About an hour later I was finally in my room and asking for my baby. As soon as I saw John's face I knew... I would not be enjoying my baby. Apparently my girl has some type of respiratory infection and they quickly gave her an IV and oxygen and put tubes down her throat. Then, they broke the news to me... Bailey would need to be shipped off to another hospital with a higher level of care because this hospital only has a high needs nursery, not a NICU per say. I wept like a baby. Adrienne had a very similar problem but was able to stay within the walls of this hospital. That was hard enough but this is a million times harder as John has had to go back and forth and I've been able to do nothing. The pediatrician on call at this hospital was a very rude foreign woman who told me that "because I didn't have her normally this problem resulted" Yeah, not the best thing to tell a mother who already feels like crap.
So right now I sit here and wait.. I'm in no condition to leave the hospital and neither is Bailey.

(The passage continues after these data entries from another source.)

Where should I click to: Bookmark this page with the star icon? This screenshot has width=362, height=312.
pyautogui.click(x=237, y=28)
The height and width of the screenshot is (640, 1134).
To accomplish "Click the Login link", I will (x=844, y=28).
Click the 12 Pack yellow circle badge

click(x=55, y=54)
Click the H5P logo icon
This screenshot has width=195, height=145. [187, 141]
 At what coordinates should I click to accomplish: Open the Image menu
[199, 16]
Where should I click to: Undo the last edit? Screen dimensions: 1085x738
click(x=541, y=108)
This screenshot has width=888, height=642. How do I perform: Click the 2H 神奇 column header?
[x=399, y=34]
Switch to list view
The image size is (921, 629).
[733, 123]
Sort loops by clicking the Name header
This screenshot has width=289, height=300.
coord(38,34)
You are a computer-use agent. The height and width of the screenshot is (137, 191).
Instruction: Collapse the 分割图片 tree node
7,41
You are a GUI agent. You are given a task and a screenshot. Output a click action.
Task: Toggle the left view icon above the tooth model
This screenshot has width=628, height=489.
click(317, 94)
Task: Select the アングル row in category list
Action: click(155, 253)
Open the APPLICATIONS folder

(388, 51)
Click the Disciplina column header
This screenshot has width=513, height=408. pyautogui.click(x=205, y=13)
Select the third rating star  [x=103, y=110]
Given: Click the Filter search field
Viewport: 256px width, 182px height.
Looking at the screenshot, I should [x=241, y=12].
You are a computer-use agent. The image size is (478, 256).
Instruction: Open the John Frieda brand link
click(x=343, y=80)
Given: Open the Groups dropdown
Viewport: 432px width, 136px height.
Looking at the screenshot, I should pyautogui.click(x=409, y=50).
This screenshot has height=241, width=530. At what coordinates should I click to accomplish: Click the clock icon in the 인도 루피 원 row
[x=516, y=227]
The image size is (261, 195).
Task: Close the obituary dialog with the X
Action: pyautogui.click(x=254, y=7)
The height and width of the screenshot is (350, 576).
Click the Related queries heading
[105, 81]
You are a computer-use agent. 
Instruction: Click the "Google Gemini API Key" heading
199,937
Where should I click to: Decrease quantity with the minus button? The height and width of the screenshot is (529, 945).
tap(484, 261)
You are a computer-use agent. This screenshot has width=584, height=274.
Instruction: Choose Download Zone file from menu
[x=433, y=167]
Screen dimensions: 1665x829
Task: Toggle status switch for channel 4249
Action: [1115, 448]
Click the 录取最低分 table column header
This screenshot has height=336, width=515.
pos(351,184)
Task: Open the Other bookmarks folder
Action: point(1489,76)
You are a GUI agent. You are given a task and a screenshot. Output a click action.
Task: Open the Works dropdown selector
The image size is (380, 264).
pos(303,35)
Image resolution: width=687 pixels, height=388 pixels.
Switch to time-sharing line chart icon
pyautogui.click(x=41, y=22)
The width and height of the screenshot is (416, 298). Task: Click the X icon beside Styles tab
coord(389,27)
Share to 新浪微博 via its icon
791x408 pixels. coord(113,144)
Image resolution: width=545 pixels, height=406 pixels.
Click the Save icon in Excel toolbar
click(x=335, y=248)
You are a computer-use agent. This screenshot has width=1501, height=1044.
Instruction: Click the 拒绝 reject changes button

I have grown to love her through pictures and stories about her temperament but I have yet to really experience her. I'm fearful that she will bond with so many others before she'll bond with me and that's hard to handle. I've been pumping like crazy trying to get my milk to come in but that has yielded very little results. There are not words to express how hard this is.
Here are a few pictures that John took of her yesterday. She is absolutely beautiful and I must stare at this picture in amazement for at least half of the day. Oh how I long to have my arms full. I repeat... This. Is. HARD.